Screenshot grounding data:
###

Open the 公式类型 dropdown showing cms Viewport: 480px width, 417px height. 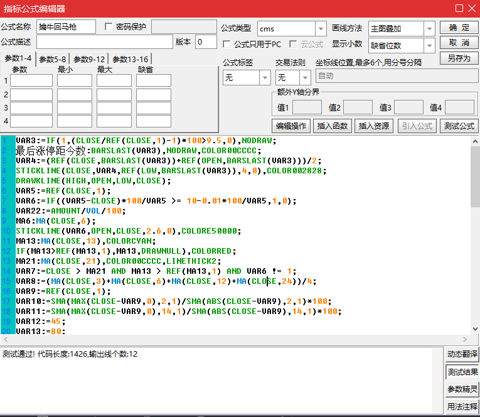coord(321,29)
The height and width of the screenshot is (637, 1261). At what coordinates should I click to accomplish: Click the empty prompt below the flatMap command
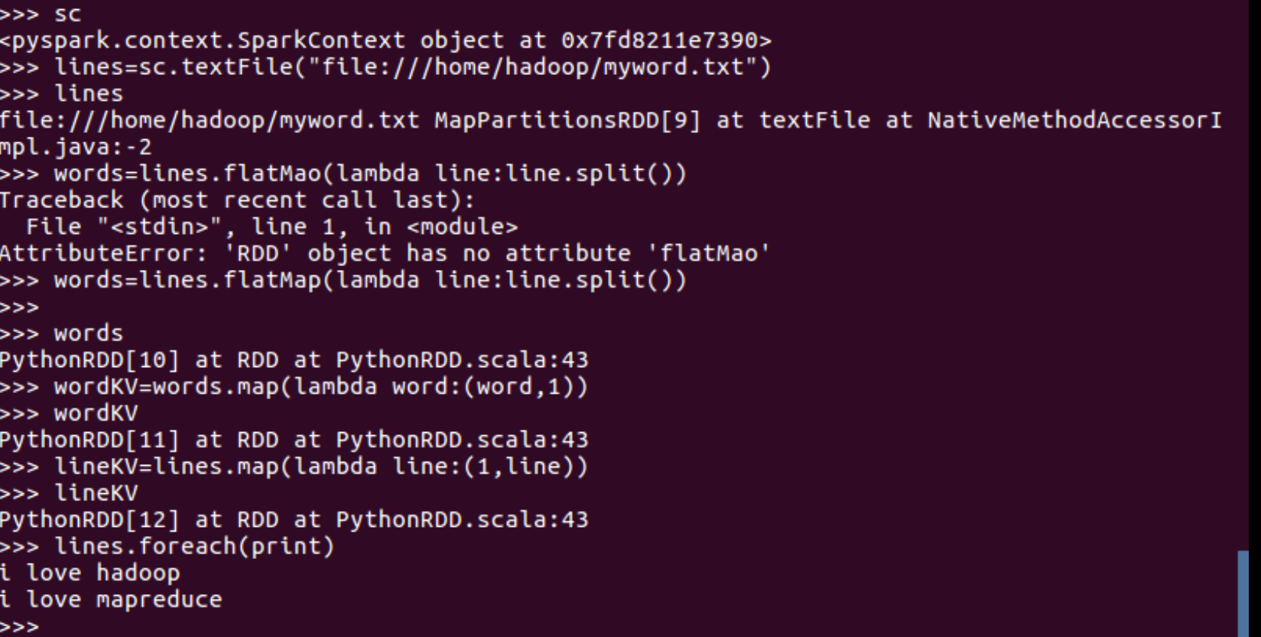(x=20, y=307)
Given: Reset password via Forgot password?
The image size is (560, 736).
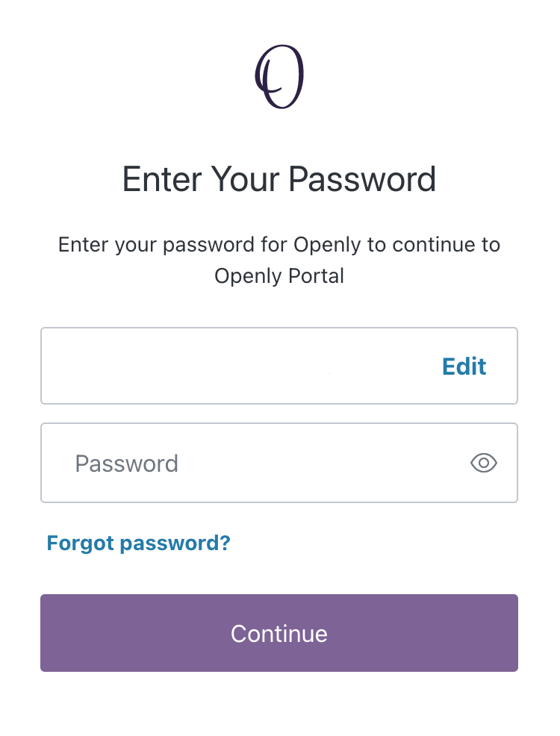Looking at the screenshot, I should pyautogui.click(x=139, y=543).
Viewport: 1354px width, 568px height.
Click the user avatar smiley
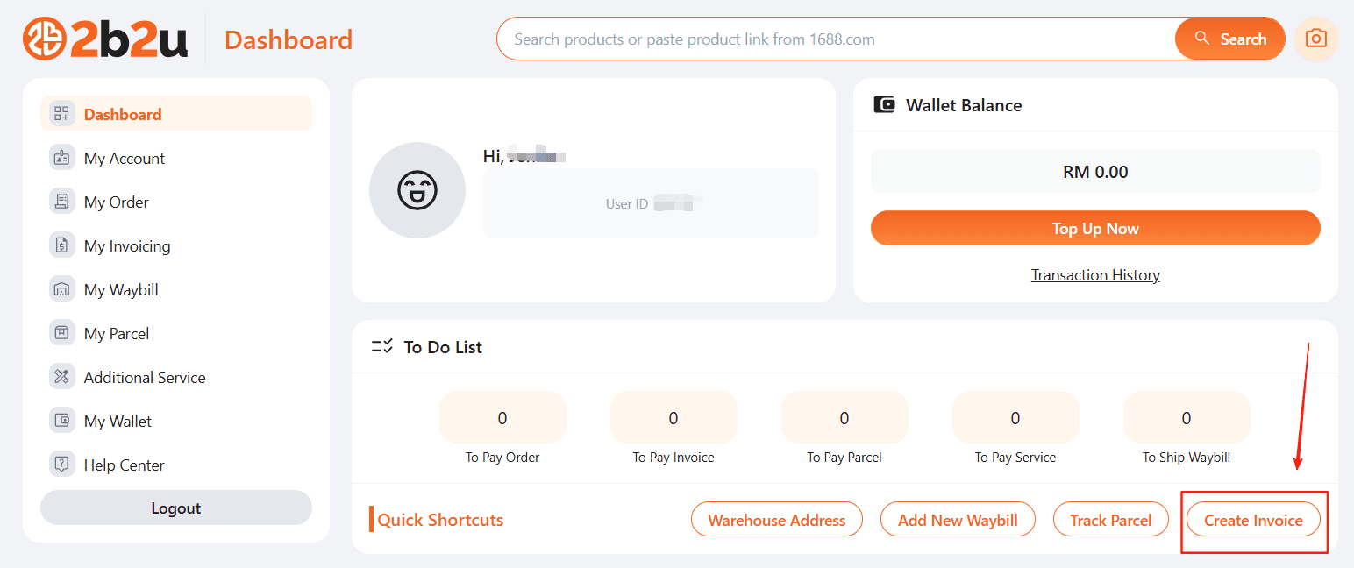click(417, 190)
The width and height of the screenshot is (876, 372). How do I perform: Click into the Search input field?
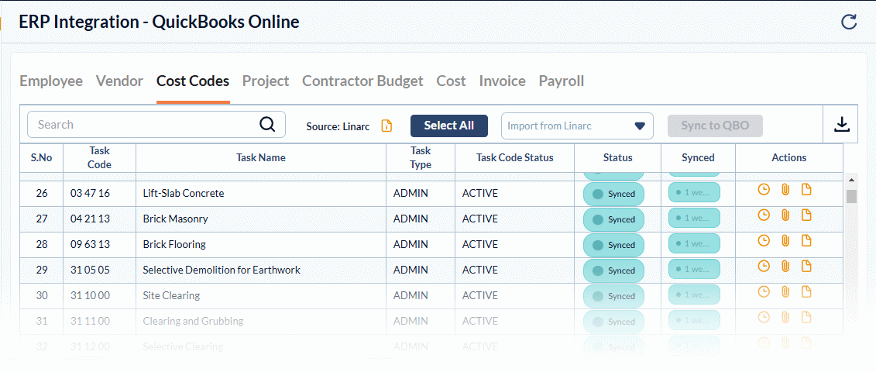143,125
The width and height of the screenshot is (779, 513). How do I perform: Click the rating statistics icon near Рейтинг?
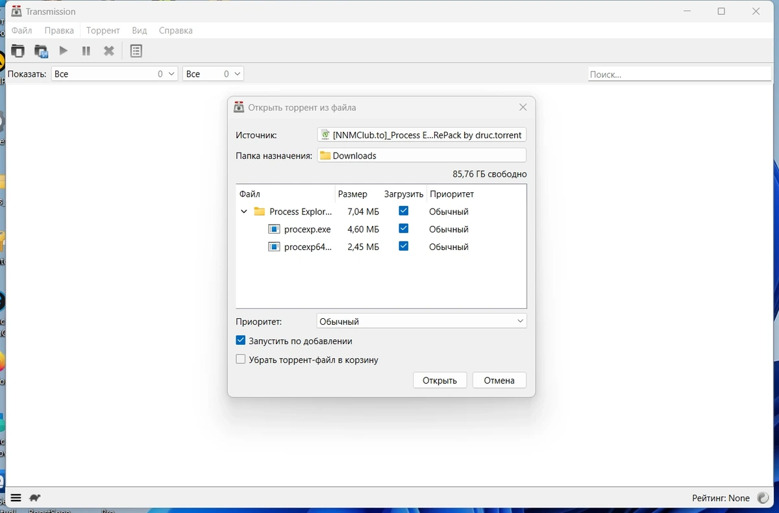[762, 498]
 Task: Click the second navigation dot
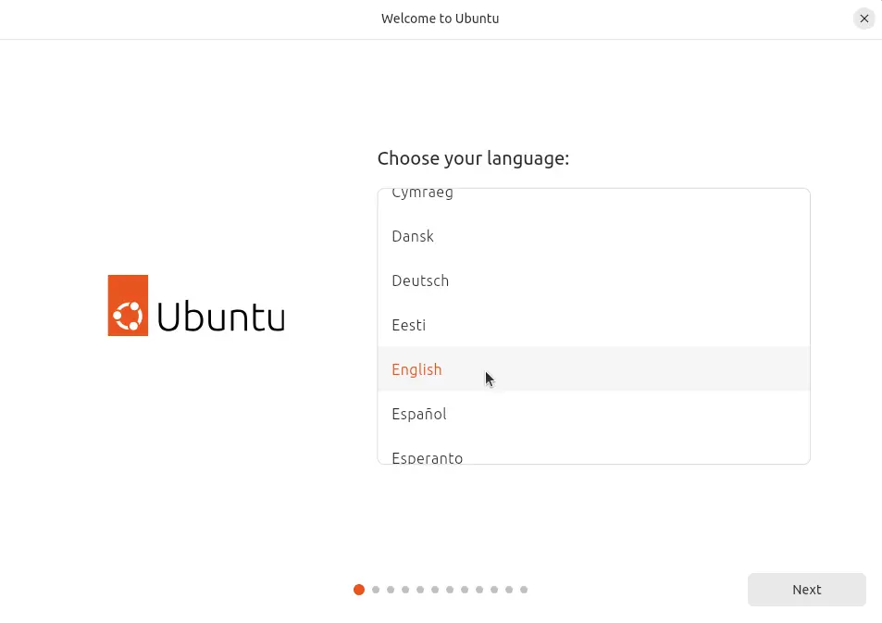point(375,589)
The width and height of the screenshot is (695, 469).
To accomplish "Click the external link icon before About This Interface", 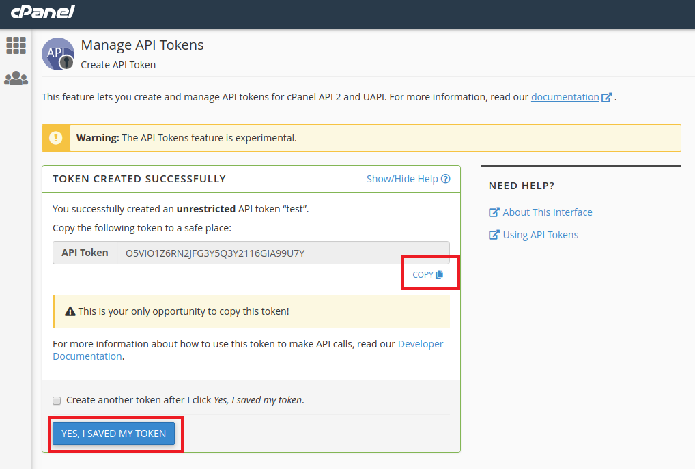I will [x=494, y=212].
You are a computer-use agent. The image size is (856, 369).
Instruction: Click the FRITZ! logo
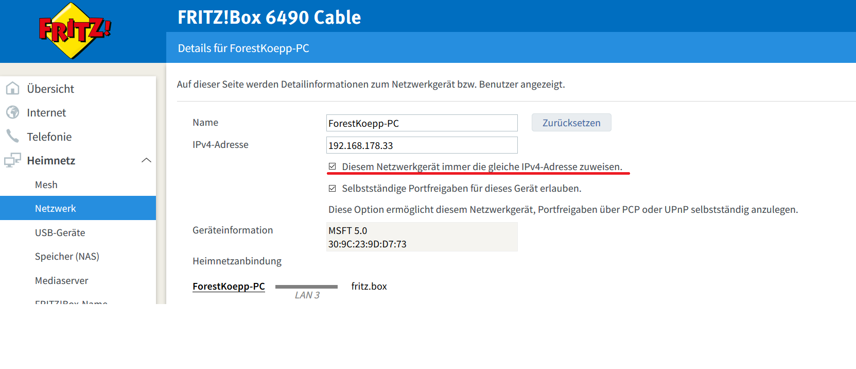coord(75,31)
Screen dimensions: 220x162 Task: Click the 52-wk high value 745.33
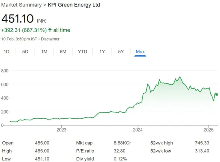[x=202, y=143]
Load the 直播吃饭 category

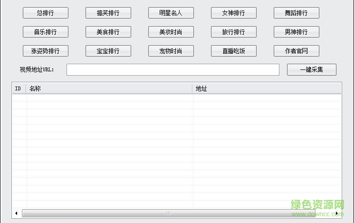click(x=234, y=51)
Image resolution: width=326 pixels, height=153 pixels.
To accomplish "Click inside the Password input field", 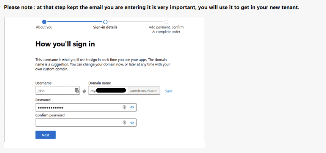I will (x=78, y=107).
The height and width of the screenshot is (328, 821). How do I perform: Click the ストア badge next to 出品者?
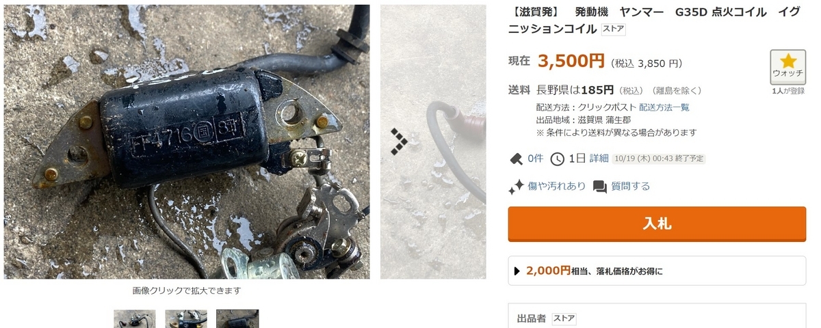[564, 318]
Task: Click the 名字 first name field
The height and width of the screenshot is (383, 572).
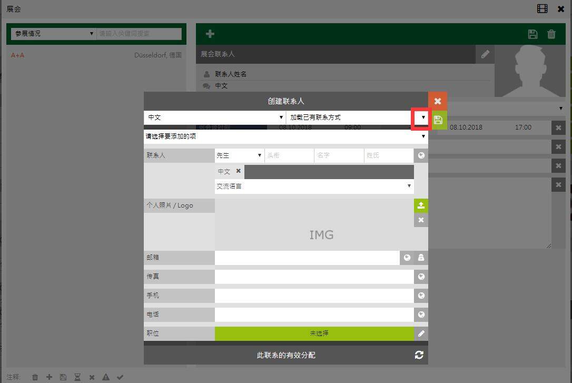Action: tap(339, 155)
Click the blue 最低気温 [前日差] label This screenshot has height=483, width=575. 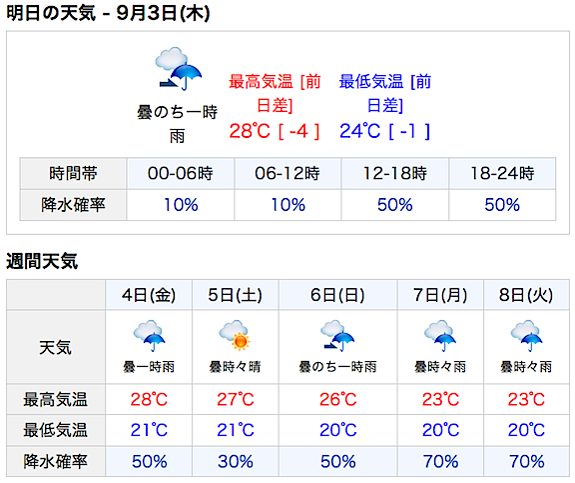(x=385, y=93)
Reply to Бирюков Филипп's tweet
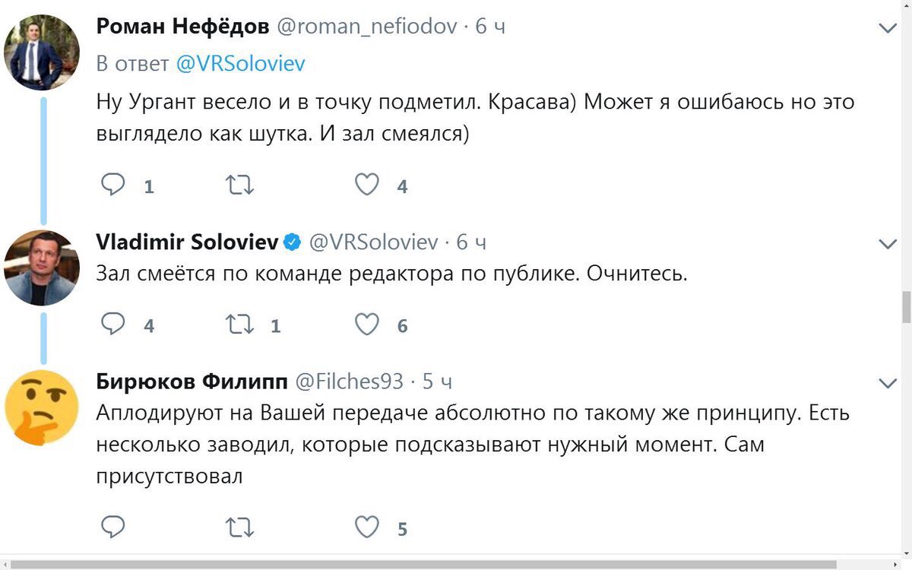The image size is (912, 570). point(113,526)
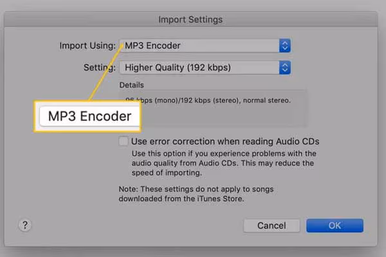This screenshot has height=257, width=386.
Task: Click the 'Use error correction' checkbox label
Action: [x=225, y=141]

###

What you need to do:
Using the data above, which lines fall from the one with "The height and width of the screenshot is (637, 1261)." through the one with "Given: Reset password via Forgot password?"? Repeat them exactly, ends included, minus any pictures.

The completed task:
The height and width of the screenshot is (637, 1261). At what coordinates should I click to accomplish: Click the empty prompt below the flatMap command
(x=20, y=307)
Given: Reset password via Forgot password?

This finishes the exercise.